:: Available data ::

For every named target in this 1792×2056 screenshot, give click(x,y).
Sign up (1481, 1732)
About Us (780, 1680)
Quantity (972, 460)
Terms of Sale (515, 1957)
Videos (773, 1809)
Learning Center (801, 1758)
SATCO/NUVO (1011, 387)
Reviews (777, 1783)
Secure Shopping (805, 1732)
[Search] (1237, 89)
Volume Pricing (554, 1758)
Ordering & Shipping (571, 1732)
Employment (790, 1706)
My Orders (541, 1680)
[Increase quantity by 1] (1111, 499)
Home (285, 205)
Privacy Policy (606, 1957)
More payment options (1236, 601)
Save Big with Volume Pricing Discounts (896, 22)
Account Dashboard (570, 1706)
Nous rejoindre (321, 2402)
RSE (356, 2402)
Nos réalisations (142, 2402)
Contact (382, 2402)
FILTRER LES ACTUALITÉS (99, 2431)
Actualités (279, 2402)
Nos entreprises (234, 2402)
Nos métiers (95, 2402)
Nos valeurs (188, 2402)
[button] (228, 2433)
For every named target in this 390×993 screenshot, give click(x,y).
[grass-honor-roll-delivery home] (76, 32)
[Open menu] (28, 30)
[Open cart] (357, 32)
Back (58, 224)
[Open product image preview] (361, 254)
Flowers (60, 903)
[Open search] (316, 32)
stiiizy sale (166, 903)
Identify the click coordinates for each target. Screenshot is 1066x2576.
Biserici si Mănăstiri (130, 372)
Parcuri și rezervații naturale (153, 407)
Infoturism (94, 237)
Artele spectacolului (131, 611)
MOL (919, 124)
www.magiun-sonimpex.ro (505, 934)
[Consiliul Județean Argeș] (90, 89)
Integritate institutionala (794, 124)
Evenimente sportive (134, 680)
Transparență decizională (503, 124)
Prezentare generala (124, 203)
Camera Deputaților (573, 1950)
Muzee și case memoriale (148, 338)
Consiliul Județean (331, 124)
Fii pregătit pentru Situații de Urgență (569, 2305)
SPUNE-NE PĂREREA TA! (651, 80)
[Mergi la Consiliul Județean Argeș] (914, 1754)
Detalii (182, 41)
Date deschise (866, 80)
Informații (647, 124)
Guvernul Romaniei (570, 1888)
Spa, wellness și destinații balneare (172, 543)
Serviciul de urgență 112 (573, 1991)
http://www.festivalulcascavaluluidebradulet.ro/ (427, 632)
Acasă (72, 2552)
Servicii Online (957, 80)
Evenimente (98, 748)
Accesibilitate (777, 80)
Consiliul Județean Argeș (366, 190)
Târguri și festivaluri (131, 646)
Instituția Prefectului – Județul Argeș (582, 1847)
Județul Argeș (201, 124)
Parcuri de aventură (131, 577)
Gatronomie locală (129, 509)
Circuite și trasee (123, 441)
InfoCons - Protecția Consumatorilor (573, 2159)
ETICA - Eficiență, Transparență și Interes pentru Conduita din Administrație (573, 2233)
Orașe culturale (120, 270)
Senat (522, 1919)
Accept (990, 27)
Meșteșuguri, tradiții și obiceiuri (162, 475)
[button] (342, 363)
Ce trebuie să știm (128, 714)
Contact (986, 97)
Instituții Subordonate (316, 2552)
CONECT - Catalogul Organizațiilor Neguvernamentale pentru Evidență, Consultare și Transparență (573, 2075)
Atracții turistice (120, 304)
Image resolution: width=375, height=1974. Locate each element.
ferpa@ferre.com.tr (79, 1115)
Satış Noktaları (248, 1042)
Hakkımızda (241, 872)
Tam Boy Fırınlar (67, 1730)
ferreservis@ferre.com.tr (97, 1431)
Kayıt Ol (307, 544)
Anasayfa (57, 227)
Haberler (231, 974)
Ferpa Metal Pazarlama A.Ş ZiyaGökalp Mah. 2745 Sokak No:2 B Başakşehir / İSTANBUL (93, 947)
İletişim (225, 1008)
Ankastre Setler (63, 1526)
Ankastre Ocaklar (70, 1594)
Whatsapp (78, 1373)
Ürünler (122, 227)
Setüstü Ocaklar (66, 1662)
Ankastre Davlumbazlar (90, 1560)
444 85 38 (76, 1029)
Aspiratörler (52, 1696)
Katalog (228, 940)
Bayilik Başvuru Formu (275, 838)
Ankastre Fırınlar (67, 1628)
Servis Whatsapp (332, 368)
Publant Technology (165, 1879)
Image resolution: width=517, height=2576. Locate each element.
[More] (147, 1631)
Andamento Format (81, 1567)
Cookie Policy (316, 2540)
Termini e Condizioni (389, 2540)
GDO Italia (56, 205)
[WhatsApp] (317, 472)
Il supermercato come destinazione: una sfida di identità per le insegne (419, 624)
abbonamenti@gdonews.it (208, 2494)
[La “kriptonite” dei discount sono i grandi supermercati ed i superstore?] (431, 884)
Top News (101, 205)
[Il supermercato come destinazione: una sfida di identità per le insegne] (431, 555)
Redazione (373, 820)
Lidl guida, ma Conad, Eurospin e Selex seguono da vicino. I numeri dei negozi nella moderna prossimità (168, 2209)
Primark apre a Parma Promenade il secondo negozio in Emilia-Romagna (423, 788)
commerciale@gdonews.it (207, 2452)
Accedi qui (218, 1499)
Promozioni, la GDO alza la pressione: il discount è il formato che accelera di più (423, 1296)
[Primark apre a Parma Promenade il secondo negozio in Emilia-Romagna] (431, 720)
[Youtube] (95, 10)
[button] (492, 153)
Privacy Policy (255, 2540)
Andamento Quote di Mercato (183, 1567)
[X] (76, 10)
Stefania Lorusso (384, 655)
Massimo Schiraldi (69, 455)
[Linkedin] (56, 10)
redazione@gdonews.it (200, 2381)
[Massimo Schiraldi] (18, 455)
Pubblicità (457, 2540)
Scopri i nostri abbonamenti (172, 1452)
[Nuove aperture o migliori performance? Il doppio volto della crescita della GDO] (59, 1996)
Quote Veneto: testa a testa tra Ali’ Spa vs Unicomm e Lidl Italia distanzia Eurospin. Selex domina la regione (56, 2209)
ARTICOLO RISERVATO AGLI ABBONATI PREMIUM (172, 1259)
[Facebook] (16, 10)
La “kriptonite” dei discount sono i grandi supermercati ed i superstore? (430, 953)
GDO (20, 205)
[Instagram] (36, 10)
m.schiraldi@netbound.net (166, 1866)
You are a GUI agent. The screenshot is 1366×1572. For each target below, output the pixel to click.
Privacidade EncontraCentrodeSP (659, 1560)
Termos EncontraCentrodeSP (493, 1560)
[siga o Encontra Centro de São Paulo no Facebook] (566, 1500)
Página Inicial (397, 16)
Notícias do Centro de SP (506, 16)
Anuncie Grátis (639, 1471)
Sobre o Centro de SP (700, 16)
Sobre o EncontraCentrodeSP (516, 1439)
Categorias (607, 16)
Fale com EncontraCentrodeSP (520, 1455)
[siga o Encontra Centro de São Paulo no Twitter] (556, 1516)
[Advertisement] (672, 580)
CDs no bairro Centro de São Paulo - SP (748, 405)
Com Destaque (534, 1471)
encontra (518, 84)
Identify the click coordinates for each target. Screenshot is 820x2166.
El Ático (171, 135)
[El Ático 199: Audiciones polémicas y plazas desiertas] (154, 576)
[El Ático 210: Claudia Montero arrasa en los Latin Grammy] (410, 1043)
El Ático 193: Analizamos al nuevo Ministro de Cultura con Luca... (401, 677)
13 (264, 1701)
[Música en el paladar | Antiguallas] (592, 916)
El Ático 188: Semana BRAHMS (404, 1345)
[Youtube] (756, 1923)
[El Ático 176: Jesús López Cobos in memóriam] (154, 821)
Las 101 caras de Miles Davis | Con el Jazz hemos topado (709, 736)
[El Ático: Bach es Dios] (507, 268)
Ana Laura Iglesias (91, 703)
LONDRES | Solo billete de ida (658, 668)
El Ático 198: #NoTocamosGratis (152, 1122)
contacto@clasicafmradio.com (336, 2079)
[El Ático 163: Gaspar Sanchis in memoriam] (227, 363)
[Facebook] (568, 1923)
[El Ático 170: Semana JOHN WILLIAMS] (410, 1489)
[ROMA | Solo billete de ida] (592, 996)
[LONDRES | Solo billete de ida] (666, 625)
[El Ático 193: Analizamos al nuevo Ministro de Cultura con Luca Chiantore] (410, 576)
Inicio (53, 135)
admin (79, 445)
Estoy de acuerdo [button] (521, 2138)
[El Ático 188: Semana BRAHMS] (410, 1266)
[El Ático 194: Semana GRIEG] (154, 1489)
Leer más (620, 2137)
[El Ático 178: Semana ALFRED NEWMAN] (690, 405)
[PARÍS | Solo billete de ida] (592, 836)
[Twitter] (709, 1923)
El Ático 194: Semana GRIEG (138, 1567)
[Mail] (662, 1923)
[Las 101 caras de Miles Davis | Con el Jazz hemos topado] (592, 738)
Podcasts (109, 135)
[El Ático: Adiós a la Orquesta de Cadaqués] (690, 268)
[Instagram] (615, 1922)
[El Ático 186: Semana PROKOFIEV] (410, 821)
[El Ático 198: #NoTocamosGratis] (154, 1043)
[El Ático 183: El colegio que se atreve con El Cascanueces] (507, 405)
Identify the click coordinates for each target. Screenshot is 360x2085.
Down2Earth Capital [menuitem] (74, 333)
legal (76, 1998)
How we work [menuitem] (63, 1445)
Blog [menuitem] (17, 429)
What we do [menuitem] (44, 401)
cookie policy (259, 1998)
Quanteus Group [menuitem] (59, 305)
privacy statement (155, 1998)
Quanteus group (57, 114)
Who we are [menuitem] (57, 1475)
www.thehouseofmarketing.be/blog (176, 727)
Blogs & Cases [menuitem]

:: Assignment ::
From the data above, output exactly the lines between the one containing "Prezentare generala (124, 203)" and the one containing "Accesibilitate (777, 80)", counting both of them.

:: Solution ::
Prezentare generala (124, 203)
Camera Deputaților (573, 1950)
Muzee și case memoriale (148, 338)
Consiliul Județean (331, 124)
Fii pregătit pentru Situații de Urgență (569, 2305)
SPUNE-NE PĂREREA TA! (651, 80)
[Mergi la Consiliul Județean Argeș] (914, 1754)
Detalii (182, 41)
Date deschise (866, 80)
Informații (647, 124)
Guvernul Romaniei (570, 1888)
Spa, wellness și destinații balneare (172, 543)
Serviciul de urgență 112 (573, 1991)
http://www.festivalulcascavaluluidebradulet.ro/ (427, 632)
Acasă (72, 2552)
Servicii Online (957, 80)
Evenimente (98, 748)
Accesibilitate (777, 80)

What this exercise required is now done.